Go through the records below and write each one out again unchanged.

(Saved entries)
§ §
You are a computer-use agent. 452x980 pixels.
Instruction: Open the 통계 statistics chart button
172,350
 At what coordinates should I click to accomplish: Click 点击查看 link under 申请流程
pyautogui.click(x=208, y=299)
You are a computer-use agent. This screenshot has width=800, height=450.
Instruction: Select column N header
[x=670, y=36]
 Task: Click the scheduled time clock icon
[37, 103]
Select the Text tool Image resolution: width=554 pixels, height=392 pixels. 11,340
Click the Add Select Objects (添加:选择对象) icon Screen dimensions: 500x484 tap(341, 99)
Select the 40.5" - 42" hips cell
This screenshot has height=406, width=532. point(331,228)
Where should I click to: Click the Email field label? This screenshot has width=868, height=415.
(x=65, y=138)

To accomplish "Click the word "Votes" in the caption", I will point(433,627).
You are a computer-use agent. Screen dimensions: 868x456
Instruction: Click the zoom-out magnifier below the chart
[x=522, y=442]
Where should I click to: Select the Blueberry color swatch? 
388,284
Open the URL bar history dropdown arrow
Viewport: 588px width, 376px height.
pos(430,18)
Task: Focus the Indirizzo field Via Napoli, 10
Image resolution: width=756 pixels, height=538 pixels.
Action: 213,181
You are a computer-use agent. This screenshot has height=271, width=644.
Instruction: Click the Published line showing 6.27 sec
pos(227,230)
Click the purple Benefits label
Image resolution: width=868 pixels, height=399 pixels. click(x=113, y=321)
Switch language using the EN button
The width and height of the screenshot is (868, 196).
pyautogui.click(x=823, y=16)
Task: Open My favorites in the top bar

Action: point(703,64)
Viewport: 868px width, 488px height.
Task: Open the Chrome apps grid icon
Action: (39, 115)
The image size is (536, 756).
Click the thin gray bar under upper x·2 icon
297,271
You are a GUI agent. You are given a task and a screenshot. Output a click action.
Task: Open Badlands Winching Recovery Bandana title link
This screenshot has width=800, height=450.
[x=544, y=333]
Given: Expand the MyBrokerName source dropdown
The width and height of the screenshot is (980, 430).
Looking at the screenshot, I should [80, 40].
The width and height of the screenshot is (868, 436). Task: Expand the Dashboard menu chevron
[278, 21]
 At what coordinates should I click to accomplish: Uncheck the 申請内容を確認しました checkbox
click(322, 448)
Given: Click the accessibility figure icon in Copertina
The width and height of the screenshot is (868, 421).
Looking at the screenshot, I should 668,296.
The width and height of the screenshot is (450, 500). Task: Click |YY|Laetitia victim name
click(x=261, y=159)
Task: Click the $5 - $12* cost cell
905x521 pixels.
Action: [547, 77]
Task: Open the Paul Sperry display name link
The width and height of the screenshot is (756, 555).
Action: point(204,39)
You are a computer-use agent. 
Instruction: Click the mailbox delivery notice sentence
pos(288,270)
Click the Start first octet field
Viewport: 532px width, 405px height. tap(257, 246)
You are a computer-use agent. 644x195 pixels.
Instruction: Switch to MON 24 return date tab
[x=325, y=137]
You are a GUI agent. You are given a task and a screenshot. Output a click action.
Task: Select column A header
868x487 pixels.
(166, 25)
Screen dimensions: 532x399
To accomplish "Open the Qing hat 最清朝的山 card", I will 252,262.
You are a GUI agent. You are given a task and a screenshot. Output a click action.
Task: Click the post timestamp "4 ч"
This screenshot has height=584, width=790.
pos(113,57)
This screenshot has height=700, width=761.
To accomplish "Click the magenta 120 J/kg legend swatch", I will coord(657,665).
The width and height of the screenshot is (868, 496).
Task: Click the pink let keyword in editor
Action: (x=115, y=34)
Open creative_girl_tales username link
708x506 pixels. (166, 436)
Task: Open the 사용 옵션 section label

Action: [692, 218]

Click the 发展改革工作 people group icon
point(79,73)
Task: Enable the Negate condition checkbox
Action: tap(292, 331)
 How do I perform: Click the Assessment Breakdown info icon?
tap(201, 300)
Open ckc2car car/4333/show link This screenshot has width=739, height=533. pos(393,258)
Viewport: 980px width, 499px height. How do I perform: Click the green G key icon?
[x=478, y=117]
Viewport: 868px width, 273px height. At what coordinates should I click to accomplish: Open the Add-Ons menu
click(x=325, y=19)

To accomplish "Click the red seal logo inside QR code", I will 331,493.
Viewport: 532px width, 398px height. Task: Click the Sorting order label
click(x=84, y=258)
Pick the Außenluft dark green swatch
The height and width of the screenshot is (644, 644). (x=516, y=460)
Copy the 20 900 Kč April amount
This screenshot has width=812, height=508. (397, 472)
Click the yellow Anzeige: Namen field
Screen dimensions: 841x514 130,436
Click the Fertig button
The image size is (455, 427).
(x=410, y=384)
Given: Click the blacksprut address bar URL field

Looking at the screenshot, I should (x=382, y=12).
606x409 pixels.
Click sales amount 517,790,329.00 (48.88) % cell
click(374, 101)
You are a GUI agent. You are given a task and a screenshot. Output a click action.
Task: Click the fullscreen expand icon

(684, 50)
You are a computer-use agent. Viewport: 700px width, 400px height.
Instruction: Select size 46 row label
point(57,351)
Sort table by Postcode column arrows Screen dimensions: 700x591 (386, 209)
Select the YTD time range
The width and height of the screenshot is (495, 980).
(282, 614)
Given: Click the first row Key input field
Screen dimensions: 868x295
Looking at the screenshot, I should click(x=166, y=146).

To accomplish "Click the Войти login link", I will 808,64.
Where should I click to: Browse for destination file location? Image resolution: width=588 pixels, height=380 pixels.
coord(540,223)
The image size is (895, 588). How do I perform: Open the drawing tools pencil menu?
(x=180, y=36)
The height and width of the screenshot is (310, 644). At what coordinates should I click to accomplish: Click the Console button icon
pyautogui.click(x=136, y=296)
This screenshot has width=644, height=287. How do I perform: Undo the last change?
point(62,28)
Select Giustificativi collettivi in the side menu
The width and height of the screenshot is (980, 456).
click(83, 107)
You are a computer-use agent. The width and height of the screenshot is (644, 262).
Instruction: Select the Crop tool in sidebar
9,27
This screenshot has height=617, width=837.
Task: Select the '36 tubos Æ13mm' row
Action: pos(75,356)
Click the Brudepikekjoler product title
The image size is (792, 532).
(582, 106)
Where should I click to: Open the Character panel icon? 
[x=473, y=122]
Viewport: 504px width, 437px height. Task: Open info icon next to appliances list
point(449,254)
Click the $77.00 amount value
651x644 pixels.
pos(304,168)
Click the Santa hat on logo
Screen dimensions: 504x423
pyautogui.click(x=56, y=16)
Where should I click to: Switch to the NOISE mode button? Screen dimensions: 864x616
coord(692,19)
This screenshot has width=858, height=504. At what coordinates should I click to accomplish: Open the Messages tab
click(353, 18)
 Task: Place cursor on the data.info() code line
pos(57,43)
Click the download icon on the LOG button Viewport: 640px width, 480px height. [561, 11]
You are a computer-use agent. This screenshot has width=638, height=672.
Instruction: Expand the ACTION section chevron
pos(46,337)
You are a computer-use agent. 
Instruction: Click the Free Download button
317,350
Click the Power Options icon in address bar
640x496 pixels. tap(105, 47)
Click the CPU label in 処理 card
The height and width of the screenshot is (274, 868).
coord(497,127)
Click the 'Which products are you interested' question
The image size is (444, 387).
§ §
### EXERCISE SOLUTION
You are a computer-use agent. 452x980 pixels.
Instruction: Open the 통계 statistics chart button
172,350
 At what coordinates should I click to accomplish: Click 点击查看 link under 申请流程
pyautogui.click(x=208, y=299)
You are a computer-use agent. This screenshot has width=800, height=450.
Instruction: Select column N header
[x=670, y=36]
 Task: Click the scheduled time clock icon
[37, 103]
Select the Text tool Image resolution: width=554 pixels, height=392 pixels. 11,340
Click the Add Select Objects (添加:选择对象) icon Screen dimensions: 500x484 tap(341, 99)
Select the 40.5" - 42" hips cell
This screenshot has height=406, width=532. point(331,228)
Where should I click to: Click the Email field label? This screenshot has width=868, height=415.
(x=65, y=138)

To accomplish "Click the word "Votes" in the caption", I will point(433,627).
You are a computer-use agent. Screen dimensions: 868x456
Instruction: Click the zoom-out magnifier below the chart
[x=522, y=442]
Where should I click to: Select the Blueberry color swatch? 
388,284
Open the URL bar history dropdown arrow
Viewport: 588px width, 376px height.
pos(430,18)
Task: Focus the Indirizzo field Via Napoli, 10
Image resolution: width=756 pixels, height=538 pixels.
Action: 213,181
You are a computer-use agent. This screenshot has height=271, width=644.
Instruction: Click the Published line showing 6.27 sec
pos(227,230)
Click the purple Benefits label
Image resolution: width=868 pixels, height=399 pixels. click(x=113, y=321)
Switch language using the EN button
The width and height of the screenshot is (868, 196).
pyautogui.click(x=823, y=16)
Task: Open My favorites in the top bar

Action: point(703,64)
Viewport: 868px width, 488px height.
Task: Open the Chrome apps grid icon
Action: (39, 115)
The image size is (536, 756).
Click the thin gray bar under upper x·2 icon
297,271
You are a GUI agent. You are given a task and a screenshot. Output a click action.
Task: Open Badlands Winching Recovery Bandana title link
This screenshot has width=800, height=450.
[x=544, y=333]
Given: Expand the MyBrokerName source dropdown
The width and height of the screenshot is (980, 430).
Looking at the screenshot, I should [80, 40].
The width and height of the screenshot is (868, 436). Task: Expand the Dashboard menu chevron
[278, 21]
 At what coordinates should I click to accomplish: Uncheck the 申請内容を確認しました checkbox
click(322, 448)
Given: Click the accessibility figure icon in Copertina
The width and height of the screenshot is (868, 421).
Looking at the screenshot, I should 668,296.
The width and height of the screenshot is (450, 500). Task: Click |YY|Laetitia victim name
click(x=261, y=159)
Task: Click the $5 - $12* cost cell
905x521 pixels.
Action: [547, 77]
Task: Open the Paul Sperry display name link
The width and height of the screenshot is (756, 555).
Action: point(204,39)
You are a computer-use agent. 
Instruction: Click the mailbox delivery notice sentence
pos(288,270)
Click the Start first octet field
Viewport: 532px width, 405px height. tap(257, 246)
You are a computer-use agent. 644x195 pixels.
Instruction: Switch to MON 24 return date tab
[x=325, y=137]
You are a GUI agent. You are given a task and a screenshot. Output a click action.
Task: Select column A header
868x487 pixels.
(166, 25)
Screen dimensions: 532x399
To accomplish "Open the Qing hat 最清朝的山 card", I will 252,262.
You are a GUI agent. You are given a task and a screenshot. Output a click action.
Task: Click the post timestamp "4 ч"
This screenshot has height=584, width=790.
pos(113,57)
This screenshot has height=700, width=761.
To accomplish "Click the magenta 120 J/kg legend swatch", I will coord(657,665).
The width and height of the screenshot is (868, 496).
Task: Click the pink let keyword in editor
Action: (x=115, y=34)
Open creative_girl_tales username link
708x506 pixels. (166, 436)
Task: Open the 사용 옵션 section label

Action: [692, 218]

Click the 发展改革工作 people group icon
point(79,73)
Task: Enable the Negate condition checkbox
Action: tap(292, 331)
 How do I perform: Click the Assessment Breakdown info icon?
tap(201, 300)
Open ckc2car car/4333/show link This screenshot has width=739, height=533. pos(393,258)
Viewport: 980px width, 499px height. How do I perform: Click the green G key icon?
[x=478, y=117]
Viewport: 868px width, 273px height. At what coordinates should I click to accomplish: Open the Add-Ons menu
click(x=325, y=19)

To accomplish "Click the red seal logo inside QR code", I will 331,493.
Viewport: 532px width, 398px height. Task: Click the Sorting order label
click(x=84, y=258)
Pick the Außenluft dark green swatch
The height and width of the screenshot is (644, 644). (x=516, y=460)
Copy the 20 900 Kč April amount
This screenshot has width=812, height=508. (397, 472)
Click the yellow Anzeige: Namen field
Screen dimensions: 841x514 130,436
Click the Fertig button
The image size is (455, 427).
(x=410, y=384)
Given: Click the blacksprut address bar URL field

Looking at the screenshot, I should (x=382, y=12).
606x409 pixels.
Click sales amount 517,790,329.00 (48.88) % cell
click(374, 101)
You are a GUI agent. You are given a task and a screenshot. Output a click action.
Task: Click the fullscreen expand icon

(684, 50)
You are a computer-use agent. Viewport: 700px width, 400px height.
Instruction: Select size 46 row label
point(57,351)
Sort table by Postcode column arrows Screen dimensions: 700x591 (386, 209)
Select the YTD time range
The width and height of the screenshot is (495, 980).
(282, 614)
Given: Click the first row Key input field
Screen dimensions: 868x295
Looking at the screenshot, I should click(x=166, y=146).

To accomplish "Click the Войти login link", I will 808,64.
Where should I click to: Browse for destination file location? Image resolution: width=588 pixels, height=380 pixels.
coord(540,223)
The image size is (895, 588). How do I perform: Open the drawing tools pencil menu?
(x=180, y=36)
The height and width of the screenshot is (310, 644). At what coordinates should I click to accomplish: Click the Console button icon
pyautogui.click(x=136, y=296)
This screenshot has width=644, height=287. How do I perform: Undo the last change?
point(62,28)
Select Giustificativi collettivi in the side menu
The width and height of the screenshot is (980, 456).
click(83, 107)
You are a computer-use agent. The width and height of the screenshot is (644, 262).
Instruction: Select the Crop tool in sidebar
9,27
This screenshot has height=617, width=837.
Task: Select the '36 tubos Æ13mm' row
Action: pos(75,356)
Click the Brudepikekjoler product title
The image size is (792, 532).
(582, 106)
Where should I click to: Open the Character panel icon? 
[x=473, y=122]
Viewport: 504px width, 437px height. Task: Open info icon next to appliances list
point(449,254)
Click the $77.00 amount value
651x644 pixels.
pos(304,168)
Click the Santa hat on logo
Screen dimensions: 504x423
pyautogui.click(x=56, y=16)
Where should I click to: Switch to the NOISE mode button? Screen dimensions: 864x616
coord(692,19)
This screenshot has width=858, height=504. At what coordinates should I click to accomplish: Open the Messages tab
click(353, 18)
 Task: Place cursor on the data.info() code line
pos(57,43)
Click the download icon on the LOG button Viewport: 640px width, 480px height. [561, 11]
You are a computer-use agent. This screenshot has width=638, height=672.
Instruction: Expand the ACTION section chevron
pos(46,337)
You are a computer-use agent. 
Instruction: Click the Free Download button
317,350
Click the Power Options icon in address bar
640x496 pixels. tap(105, 47)
Click the CPU label in 処理 card
The height and width of the screenshot is (274, 868).
coord(497,127)
Click the 'Which products are you interested' question
The image size is (444, 387).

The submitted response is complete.